Toxic Degreaser Chemicals – Three Reasons Not to Use Them

If your company works in the industrial sector, industrial cleaners and degreasers are probably a necessity. But that doesn’t mean that you have to endure the effects of dangerous degreaser chemicals. There are thousands of dangerous chemicals found in traditional cleaners and degreasers, some of the most common of which are methyl ethyl ketone, acetone, toluene, glycol ethers, and numerous fluorinated and chlorinated solvents. Until recently, the use of these and other chemicals was necessary to attain high cleaning power. But today, eco friendly solvent supplies offer environmentally preferred solutions that clean as well or better than their toxic counterparts. If you currently use toxic cleaners, switching to environmentally preferred cleaners could do more than save the environment; it could also save your company. Below, examine three reasons why.

The Danger of Hazardous Air Pollutants

Hazardous Air Pollutants (HAPs) are chemicals that evaporate from toxic solutions, harming both the environment and the health of those who inhale them. Some companies attempt to negate HAPs by implementing a superior ventilation system. But if a toxic solution can be smelled-and it always can be-then the presence of HAPs is still there. In the short term, HAPs decrease productivity by causing respiratory distress, vertigo, and stomach sickness. But in the long-term, chronic conditions and illnesses caused by prolonged exposure to HAPs can lead to lawsuits damage a company’s finances and reputation. If you don’t think that toxic material can come back to haunt companies that use them, remember the asbestos debacle, which was costly enough to put some companies out of business.

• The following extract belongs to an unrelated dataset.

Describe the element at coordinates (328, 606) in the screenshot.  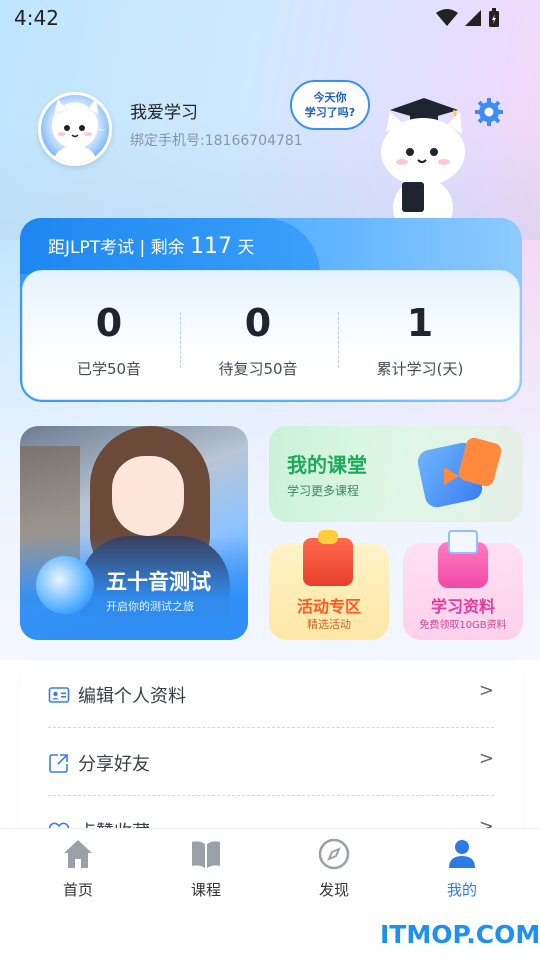
I see `events-title: 活动专区` at that location.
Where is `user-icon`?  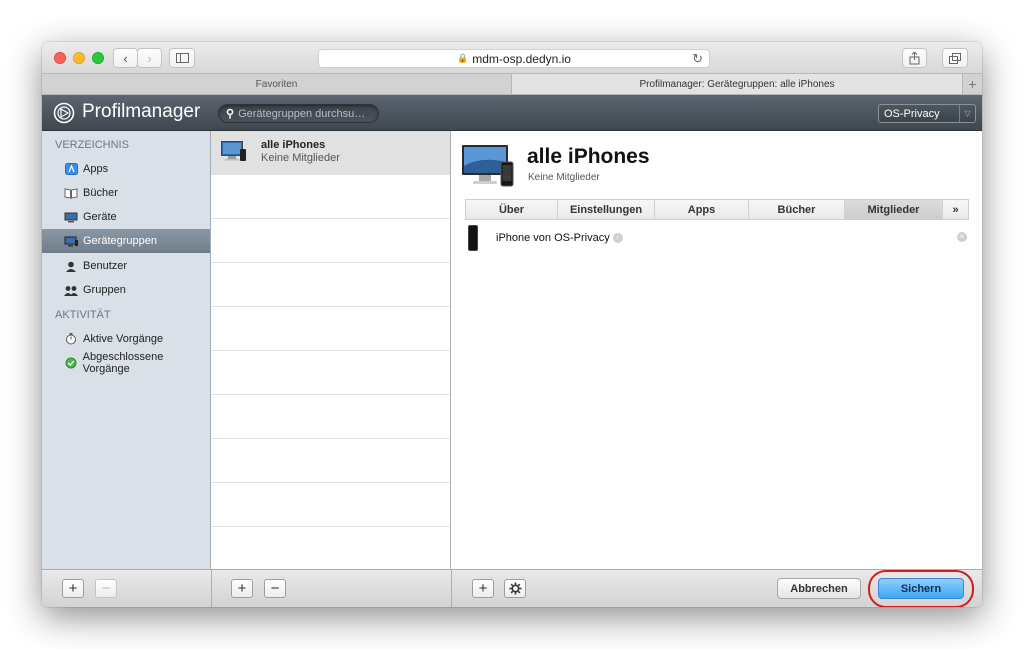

The Collateral Expense of Toxic Chemicals

Some companies continue to use toxic degreaser chemicals because environmentally safe degreasers cost more. But when you calculate the cost of chemical waste removal, using a fully organic biodegradable degreaser can result in a lower chemical waste disposal bill that saves more money than buying cheaper toxic degreasers, especially if a company performs degreasing on a daily basis. Today, most companies are preoccupied with cost savings and their environmental stance. Switching to biodegradable cleaning solutions can improve both.

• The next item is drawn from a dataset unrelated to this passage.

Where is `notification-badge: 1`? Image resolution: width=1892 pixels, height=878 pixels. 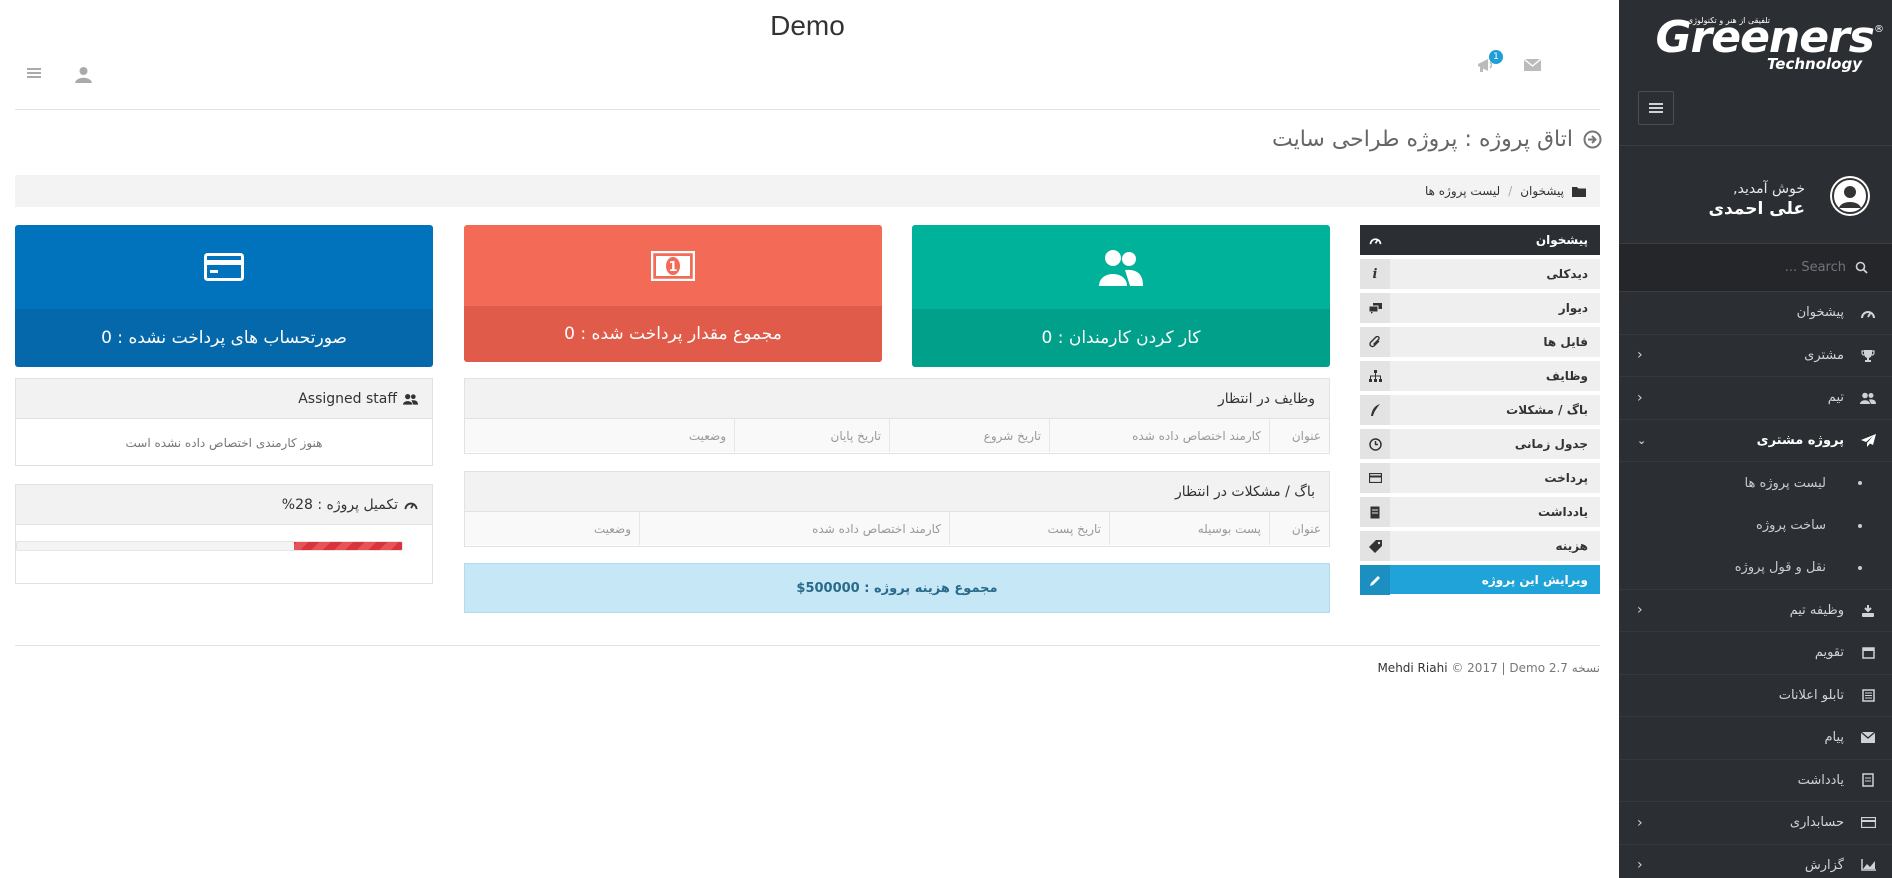 notification-badge: 1 is located at coordinates (1496, 57).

The Threat of EPA Regulations

Even if you decide to keep using toxic cleaners, the EPA will eventually regulate or prohibit their use in industrial and commercial settings by regulating or prohibiting one or more or the chemicals they contain. EPA regulations are announced well in advance of their effective dates to allow companies to research appropriate replacements. Companies that fail to do so end up in two unenviable situations: they have a stock of toxic cleaner that they can no longer use or use in sufficient quantities, and they’re forced to implement one or more replacement solutions with no research in place.